Played by: Rebecca Hanson

A clone of Pearl Forrester, graciously donated so the real Pearl wouldn't need to visit her granddaughter.
  • Clone Degeneration: Implied. She moves very stiffly and she talks like a robot. Most of the time...
  • Obfuscating Stupidity: In "Cry Wilderness", she acts like a normal person as soon as the original Pearl leaves, suggesting that she's just faking the Clone Degeneration.
  • Separated-at-Birth Casting: Synthia came about because Rebecca Hanson looks a lot like a young Mary Jo Pehl.
    • In fact, at least one online outlet reviewing the series' trailer (in which Synthia makes a split-second appearance) assumed it was Mary Jo Pehl.
  • The Voiceless: In most episodes, she just shows up in the background and doesn't say anything.


Played by: Joel Hodgson

The guy in the hazmat suit who sends the movies up.
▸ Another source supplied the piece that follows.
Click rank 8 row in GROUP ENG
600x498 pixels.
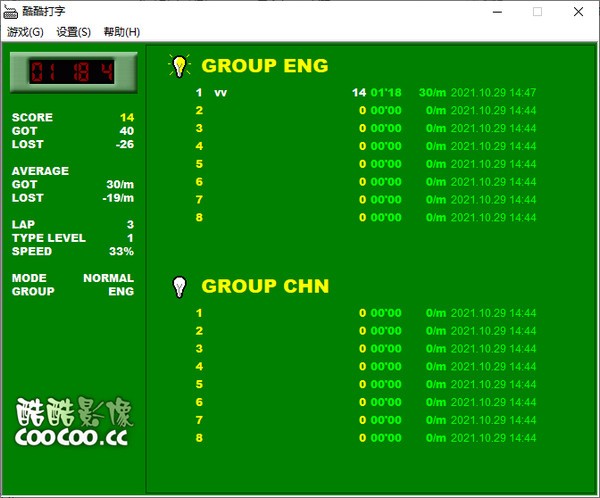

He also manages the movie storage tanks in the even-lower basements of Moon 14.
  • Adaptation-Induced Plot Hole: He helps the show avoid them, pointing out what happened in important scenes that were cut for time.
  • Catch-Phrase: "Movie in the hole!", and "This is Ardy, your maintenance man..."
  • Creator Cameo: Which finally allows Hodgson to join his fellow Mystery Science Theater 3000 alumni who've played multiple characters throughout the series (he only played Joel Robinson during the series' original run).
  • Faceless Goons: Wears a face-concealing hazmat suit at all times.
  • Shout-Out: Ardy's latter catchphrase (listed above), mundane function, lackadaisical demeanor, and facelessness are partially inspired by Carlton the Doorman, who also helped influence Joel's laid-back nature on the original show (and was briefly imitated by him in the Mitchell episode).
  • Spell My Name with an "S": The end credits say his name is "Ardy", but the episode subtitles give it as "R.D."

The Skeleton Crew

Minions in black-and-white skeleton outfits who play the show's theme music, wrangle dinosaurs, and fulfill Kinga's other, unknown whims.